The Blood Book is the eleventh volume of the “Stratigraphic Archives” by Michele Burgess and elaborates on the poem “Where and How Blood Was Made” by Chard deNiord. It explores the provenance of human blood—a concentrate that evolved from the sea “where waters gathered to a clarity that was also sorrow,” its legacy in atavism, evolution, intelligence, and human behavior—as well as the horror and fascination we feel toward it in our collective memory.

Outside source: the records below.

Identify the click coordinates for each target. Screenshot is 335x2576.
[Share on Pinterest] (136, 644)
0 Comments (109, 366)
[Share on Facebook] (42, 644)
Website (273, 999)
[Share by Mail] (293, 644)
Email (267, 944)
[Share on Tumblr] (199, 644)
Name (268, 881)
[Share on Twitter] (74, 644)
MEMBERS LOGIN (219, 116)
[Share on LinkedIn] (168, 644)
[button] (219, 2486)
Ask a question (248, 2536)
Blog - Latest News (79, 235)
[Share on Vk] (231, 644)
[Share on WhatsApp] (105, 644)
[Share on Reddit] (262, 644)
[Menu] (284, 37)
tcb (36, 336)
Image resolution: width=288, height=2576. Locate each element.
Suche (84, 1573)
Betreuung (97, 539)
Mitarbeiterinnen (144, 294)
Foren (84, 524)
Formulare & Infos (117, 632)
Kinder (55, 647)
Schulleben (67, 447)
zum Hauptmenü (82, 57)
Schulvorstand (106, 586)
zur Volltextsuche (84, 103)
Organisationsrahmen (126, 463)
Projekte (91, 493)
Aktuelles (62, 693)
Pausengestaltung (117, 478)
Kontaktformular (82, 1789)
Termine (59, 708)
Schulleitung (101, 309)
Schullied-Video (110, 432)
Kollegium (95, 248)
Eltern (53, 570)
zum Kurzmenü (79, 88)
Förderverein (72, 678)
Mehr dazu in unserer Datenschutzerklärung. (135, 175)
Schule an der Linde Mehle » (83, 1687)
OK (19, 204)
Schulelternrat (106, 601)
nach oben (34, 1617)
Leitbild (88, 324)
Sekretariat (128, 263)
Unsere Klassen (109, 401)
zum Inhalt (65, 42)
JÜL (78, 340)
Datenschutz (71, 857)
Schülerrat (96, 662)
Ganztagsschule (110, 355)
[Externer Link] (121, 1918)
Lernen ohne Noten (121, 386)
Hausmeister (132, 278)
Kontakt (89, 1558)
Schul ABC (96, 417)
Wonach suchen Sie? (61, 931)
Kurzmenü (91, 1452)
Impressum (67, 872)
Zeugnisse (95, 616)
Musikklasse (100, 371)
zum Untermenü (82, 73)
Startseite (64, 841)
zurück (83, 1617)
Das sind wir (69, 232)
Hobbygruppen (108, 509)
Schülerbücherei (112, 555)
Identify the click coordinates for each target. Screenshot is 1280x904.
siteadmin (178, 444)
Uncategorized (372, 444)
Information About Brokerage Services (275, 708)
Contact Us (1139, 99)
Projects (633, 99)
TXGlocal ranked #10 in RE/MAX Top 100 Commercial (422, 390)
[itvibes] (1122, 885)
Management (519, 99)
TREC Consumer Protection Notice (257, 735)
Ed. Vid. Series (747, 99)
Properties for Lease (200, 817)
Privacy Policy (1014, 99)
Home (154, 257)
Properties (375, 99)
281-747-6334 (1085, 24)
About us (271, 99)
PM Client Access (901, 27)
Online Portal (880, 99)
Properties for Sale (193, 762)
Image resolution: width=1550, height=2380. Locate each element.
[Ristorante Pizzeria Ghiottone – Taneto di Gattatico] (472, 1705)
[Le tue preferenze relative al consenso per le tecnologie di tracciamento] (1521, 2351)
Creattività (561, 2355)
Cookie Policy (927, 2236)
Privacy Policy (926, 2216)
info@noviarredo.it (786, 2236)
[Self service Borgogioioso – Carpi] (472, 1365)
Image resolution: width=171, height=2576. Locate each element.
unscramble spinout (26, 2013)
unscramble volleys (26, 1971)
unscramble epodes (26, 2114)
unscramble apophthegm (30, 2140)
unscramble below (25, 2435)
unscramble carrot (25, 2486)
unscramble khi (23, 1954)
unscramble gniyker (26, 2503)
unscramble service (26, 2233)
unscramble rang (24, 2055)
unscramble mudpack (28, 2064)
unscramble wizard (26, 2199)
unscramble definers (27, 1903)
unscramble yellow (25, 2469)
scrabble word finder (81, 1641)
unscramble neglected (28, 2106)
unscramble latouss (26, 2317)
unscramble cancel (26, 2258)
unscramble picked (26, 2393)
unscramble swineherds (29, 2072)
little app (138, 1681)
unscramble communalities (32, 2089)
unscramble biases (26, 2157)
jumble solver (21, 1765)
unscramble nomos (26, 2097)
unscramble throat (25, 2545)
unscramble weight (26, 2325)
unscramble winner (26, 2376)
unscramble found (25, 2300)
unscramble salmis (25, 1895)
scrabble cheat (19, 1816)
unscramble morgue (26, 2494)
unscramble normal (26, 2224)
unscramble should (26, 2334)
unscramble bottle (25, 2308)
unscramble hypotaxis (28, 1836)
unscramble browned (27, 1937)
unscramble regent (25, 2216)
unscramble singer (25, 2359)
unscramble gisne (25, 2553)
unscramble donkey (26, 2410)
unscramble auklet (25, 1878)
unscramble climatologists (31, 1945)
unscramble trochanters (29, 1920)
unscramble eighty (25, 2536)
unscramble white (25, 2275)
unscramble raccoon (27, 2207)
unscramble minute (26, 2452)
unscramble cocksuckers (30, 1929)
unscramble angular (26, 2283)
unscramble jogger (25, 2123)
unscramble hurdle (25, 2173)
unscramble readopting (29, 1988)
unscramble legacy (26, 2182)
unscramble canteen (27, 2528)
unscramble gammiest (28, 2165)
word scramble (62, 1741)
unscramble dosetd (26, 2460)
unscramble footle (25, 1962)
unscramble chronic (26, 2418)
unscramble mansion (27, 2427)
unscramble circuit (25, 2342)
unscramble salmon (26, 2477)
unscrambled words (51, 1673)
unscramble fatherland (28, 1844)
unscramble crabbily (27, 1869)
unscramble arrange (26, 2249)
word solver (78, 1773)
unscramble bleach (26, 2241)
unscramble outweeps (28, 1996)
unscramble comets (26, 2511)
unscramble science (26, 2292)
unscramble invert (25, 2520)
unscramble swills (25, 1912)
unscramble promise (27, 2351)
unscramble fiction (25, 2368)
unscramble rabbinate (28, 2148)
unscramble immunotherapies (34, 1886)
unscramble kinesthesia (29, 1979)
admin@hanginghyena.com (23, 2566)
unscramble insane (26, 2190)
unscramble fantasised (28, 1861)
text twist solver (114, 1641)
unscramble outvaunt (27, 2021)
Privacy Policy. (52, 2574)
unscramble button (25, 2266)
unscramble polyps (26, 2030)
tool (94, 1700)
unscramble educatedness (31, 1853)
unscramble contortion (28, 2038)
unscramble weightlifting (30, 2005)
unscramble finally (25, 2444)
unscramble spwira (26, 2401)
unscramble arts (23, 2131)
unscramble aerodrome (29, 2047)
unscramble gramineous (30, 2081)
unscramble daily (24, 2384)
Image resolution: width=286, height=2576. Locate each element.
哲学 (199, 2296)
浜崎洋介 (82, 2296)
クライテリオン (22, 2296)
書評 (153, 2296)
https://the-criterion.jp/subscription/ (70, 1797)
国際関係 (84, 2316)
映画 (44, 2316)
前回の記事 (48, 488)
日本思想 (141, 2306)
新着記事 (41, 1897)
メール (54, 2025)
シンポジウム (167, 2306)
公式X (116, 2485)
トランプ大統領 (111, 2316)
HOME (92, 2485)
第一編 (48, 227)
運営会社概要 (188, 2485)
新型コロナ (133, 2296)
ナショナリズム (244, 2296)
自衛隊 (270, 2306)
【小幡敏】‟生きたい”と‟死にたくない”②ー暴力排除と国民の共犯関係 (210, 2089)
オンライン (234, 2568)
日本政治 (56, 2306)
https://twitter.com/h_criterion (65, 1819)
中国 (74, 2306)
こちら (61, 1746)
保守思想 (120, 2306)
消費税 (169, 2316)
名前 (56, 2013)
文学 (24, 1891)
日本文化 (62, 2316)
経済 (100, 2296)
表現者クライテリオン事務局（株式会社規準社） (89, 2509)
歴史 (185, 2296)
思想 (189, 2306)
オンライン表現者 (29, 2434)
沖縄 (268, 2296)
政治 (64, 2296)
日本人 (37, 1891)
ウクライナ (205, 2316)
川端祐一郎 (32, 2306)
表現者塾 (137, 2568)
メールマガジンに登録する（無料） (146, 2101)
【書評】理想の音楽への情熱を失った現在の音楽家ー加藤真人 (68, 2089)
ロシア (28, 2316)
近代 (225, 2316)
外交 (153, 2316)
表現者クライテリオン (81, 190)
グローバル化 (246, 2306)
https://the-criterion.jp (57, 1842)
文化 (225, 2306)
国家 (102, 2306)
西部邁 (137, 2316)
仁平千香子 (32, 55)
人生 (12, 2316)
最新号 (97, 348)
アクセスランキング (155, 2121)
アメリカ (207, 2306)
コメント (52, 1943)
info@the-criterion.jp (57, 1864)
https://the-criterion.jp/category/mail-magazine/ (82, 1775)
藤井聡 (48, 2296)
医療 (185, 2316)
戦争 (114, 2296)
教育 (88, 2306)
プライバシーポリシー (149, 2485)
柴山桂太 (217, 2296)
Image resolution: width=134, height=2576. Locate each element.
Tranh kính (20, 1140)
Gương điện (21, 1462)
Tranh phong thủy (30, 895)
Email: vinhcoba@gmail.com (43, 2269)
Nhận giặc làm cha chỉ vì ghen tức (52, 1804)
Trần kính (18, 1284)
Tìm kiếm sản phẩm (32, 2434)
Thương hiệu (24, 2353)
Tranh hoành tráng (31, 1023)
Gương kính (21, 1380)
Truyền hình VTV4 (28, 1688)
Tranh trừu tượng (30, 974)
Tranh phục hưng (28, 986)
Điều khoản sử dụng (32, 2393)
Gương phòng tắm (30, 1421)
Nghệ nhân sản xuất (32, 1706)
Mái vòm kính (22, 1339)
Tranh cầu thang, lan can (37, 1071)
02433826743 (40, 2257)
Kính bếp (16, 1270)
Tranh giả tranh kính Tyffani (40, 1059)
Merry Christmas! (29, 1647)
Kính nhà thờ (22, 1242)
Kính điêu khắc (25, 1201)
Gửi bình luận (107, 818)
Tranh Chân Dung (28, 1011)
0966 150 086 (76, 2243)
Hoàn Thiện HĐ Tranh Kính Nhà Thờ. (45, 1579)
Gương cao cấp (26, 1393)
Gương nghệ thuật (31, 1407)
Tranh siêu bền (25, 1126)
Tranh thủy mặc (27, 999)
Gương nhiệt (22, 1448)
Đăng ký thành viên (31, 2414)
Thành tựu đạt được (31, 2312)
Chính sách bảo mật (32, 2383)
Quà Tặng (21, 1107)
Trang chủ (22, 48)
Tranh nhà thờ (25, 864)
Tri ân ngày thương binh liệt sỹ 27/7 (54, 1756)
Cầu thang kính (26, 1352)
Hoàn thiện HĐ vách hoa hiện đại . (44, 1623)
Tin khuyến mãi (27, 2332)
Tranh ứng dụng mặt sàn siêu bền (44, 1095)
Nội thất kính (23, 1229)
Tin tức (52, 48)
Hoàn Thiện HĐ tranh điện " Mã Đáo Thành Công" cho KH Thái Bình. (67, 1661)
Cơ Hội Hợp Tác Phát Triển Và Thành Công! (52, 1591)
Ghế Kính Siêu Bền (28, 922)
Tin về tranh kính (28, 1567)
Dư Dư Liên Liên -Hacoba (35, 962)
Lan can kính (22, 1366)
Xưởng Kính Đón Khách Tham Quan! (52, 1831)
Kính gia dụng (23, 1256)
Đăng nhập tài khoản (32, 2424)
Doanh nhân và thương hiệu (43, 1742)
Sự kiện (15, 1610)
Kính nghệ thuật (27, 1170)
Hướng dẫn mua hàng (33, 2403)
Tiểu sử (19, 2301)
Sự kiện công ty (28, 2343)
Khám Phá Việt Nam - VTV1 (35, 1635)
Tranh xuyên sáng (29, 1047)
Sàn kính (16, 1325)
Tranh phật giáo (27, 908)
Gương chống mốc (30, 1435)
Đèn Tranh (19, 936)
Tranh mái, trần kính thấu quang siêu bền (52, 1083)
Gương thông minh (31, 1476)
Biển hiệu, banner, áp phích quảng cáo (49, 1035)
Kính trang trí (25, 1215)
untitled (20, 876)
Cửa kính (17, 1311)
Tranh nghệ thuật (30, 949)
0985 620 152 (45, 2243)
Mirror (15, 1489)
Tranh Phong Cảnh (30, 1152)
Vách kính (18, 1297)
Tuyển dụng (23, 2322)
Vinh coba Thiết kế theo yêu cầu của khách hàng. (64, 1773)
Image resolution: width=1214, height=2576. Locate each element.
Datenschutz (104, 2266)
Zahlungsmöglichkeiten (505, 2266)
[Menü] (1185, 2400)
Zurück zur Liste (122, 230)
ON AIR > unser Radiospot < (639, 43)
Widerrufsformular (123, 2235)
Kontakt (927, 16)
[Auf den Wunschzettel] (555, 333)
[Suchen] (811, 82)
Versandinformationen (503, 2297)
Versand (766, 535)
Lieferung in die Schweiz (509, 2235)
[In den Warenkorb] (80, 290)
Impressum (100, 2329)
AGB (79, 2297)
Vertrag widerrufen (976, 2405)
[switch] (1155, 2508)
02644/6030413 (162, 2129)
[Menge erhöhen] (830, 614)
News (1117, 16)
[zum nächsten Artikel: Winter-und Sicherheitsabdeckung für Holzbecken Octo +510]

It includes the poem by deNiord, hand set in Bembo, and nine woodcuts, nine pochoirs, four drawings, and seven paintings by Burgess.
The seaweed forms, printed as pochoirs, were adapted and altered from Anna Atkins’s nineteenth-century cyanotypes of British algae, Dawson Turner’s watercolors from his book FUCI, published in 1808, and dried and mounted specimens prepared and sold by Mary Wyatt in 1834-1840. The engraving of the blood vessel system by Andreas Vesalius is from Vivae imagines partium corporis humani aereis formis expressae by Juan Valverde de Amusco, 1566. It was scanned from the primary source, made into a photopolymer relief plate, and printed letterpress.
The Blood Book was begun in the Summer of 2017 and completed under quarantine during the COVID-19 pandemic, the Black Lives Matter movement, and multiple deadly wildfres throughout the West due to climate change.
Nelle Martin printed the type and woodcuts on the letterpress, assisted by Sam Warford. Rafi Kopacz did most of the wood carving from Burgess’s drawings. The paper was handmade by the Morgan Conservatory and Cave Paper. The book was bound in vellum, buckram, and Cave paper over boards and housed in a clamshell box covered in silk. Sonja Jones and Amy Cordero assisted with production. The line drawings were traced with pen and ink, and the watercolor paintings were done by hand to create a slightly variable edition of 30 copies with three additional artist’s proofs. 18" x 23"; 62 pages. 2021. $9,200.